There are few spectacles in business more fascinating than watching technology-industry insiders explain the world to themselves. That spectacle was on full display at this year's Industry Standard Internet Summit in late July at the Four Seasons Hotel in Carlsbad, California.
In its three-year run, the summit has provided a faithful mirror of the Internet sector's dramatic arc from boom to bubble to bust. The low-key sobriety of this year's conference offered a sharp contrast to the excess on parade last year, when the economic slump was merely a "healthy correction" and swaggering VCs and hungry entrepreneurs overran the halls, more intent on taking calls and making deals than listening to speakers.
Production values came down a notch -- basic cocktails and a buffet replaced last year's fireworks and four-course feasts. The crowd of 500 was noticeably thinner as well and was more studious than celebratory. The conference theme itself, "Answering Big Questions," reflected a new gravity.

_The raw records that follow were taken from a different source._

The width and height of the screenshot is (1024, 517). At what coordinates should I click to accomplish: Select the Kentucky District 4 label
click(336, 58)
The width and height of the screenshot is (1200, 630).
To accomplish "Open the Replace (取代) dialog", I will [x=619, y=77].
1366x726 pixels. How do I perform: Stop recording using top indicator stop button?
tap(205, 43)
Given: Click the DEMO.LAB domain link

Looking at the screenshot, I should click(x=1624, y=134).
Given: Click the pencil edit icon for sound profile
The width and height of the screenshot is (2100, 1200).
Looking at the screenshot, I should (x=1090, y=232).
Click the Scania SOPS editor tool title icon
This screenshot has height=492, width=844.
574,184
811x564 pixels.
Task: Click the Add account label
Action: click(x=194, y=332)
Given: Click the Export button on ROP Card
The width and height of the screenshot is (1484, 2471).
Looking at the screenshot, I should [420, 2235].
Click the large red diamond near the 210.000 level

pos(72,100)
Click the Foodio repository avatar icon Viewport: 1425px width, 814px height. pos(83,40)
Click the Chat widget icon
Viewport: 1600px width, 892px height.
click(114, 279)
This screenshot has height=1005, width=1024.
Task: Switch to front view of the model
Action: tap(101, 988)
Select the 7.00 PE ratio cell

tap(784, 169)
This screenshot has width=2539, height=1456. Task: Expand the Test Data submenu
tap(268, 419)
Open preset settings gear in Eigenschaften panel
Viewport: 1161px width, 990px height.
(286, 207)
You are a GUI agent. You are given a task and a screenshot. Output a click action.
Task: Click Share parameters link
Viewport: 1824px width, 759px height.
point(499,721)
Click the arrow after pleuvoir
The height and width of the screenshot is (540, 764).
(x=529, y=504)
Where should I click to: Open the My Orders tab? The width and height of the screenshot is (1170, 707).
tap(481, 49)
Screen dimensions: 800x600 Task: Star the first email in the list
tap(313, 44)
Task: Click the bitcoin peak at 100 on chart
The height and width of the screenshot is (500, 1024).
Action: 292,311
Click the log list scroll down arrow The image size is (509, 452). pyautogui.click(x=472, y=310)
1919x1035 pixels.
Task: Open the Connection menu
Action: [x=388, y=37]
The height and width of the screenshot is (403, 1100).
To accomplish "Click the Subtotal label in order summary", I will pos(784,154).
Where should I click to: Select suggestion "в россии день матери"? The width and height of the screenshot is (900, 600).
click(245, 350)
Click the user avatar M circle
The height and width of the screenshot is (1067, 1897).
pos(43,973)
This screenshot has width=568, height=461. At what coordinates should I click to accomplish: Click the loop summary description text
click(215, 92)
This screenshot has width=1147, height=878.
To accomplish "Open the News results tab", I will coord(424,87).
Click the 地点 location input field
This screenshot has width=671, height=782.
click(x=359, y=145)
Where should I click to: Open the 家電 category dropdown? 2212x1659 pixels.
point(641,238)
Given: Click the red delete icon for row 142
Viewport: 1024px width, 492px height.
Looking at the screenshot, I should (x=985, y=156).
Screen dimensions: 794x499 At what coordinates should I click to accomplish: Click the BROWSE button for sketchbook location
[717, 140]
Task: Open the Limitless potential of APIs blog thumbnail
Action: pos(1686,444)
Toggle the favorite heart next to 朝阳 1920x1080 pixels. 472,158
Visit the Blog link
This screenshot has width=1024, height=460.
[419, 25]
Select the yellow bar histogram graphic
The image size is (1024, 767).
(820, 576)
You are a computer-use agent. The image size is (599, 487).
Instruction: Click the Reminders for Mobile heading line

Benchmark Capital's golden boy, Bill Gurley, and Morgan Stanley's star Internet and software analyst, Mary Meeker (looking a little worse for wear after a brutal year in the market and the press), took the stage in their recurring roles as summit hosts. Throughout, the pair walked a thin line between that classic Silicon Valley narrative of engineering a fresh start from the rubble of failure and the unshakable funk of the current economic reality. The tug between hope and gloom was best encapsulated in the first question asked, which gauged the audience's level of pessimism about the economy: A full 48% of audience members believed that "the worst is over, but the speed of the upturn is unclear," while 42% responded that "things will likely get worse before they get better." And tipping the scales, 10% thought the economy was "already on the way back up."
By contrast, Microsoft CEO Steve Ballmer was almost exuberant as he took the stage -- the first in an impressive succession of A-list CEOs, including Jeff Bezos, Michael Dell, Gerald Levin, Scott McNealy, Terry Semel, and Meg Whitman -- to give his spin on this moment in the Internet economy: "This is not the end. It is not even the beginning of the end. But it is, perhaps, the end of the beginning." (Or according to the murmurs in the audience: the end of one era of Microsoft dominance and the beginning of another.) Ballmer launched into a commanding talk on the future of the enterprise and the "huge untackled problems" (read: opportunities for software companies) around such issues as the integration of systems, applications, and devices; collaboration and federation among organizations; paperless work; and truly real-time transactions. In Ballmer's soup-to-nuts vision of software, the potential "to make every business more agile, empower every knowledge worker, and improve the life of every home user" is staggering. More staggering to many in the crowd was the fact that Ballmer could simultaneously herald the dawn of the "XML revolution" and its open standards while crowing about the inevitable dominance of Microsoft's expansive .NET initiative.
As the rest of the roster of big-time leaders rotated on and off the stage (literally -- the futuristic set included a revolving stage that slowly turned to reveal each speaker holding onto the podium for dear life), it became increasingly clear that big CEOs plus big questions is not necessarily a recipe for big ideas. The central theme updated Sun Microsystems's original mantra "The network is the computer" to "Business is the network." The most progressive note was sounded by Groove Networks founder and software pioneer Ray Ozzie, who described a robust, decentralized business environment powered by decentralized technology. Sun's own founder and CEO Scott McNealy skipped industry agenda setting altogether and spent his 45 minutes frothing with anti-Microsoft venom.
One CEO who showed up with some of the swagger of Internet glory days was BEA Systems's Bill Coleman. A Sun alum, Coleman's original insight was that if the network really is the computer, then it needs an operating system. Apparently, that vision made sense to the market: BEA is the fastest software company in history to reach a $1 billion run rate with more than 10,000 customers and a 250,000-person-strong developer community. BEA's success is built on a simple premise, says Coleman. If the motivating fear of big companies over the past five years was "getting Amazoned," the real danger going forward is "getting Delled." The only companies that stand a chance are those that change their business model to truly leverage the network. Forget "built to last"; the survivors are "built to integrate." And here's the sales pitch: You can't do that with the bolted-on, hard-coded "spaghetti-ware" of most enterprise technology. BEA's Web-application server promises to power organizations into the next era of networked, integrated, scalable, real-time, personalized, collaborative commerce.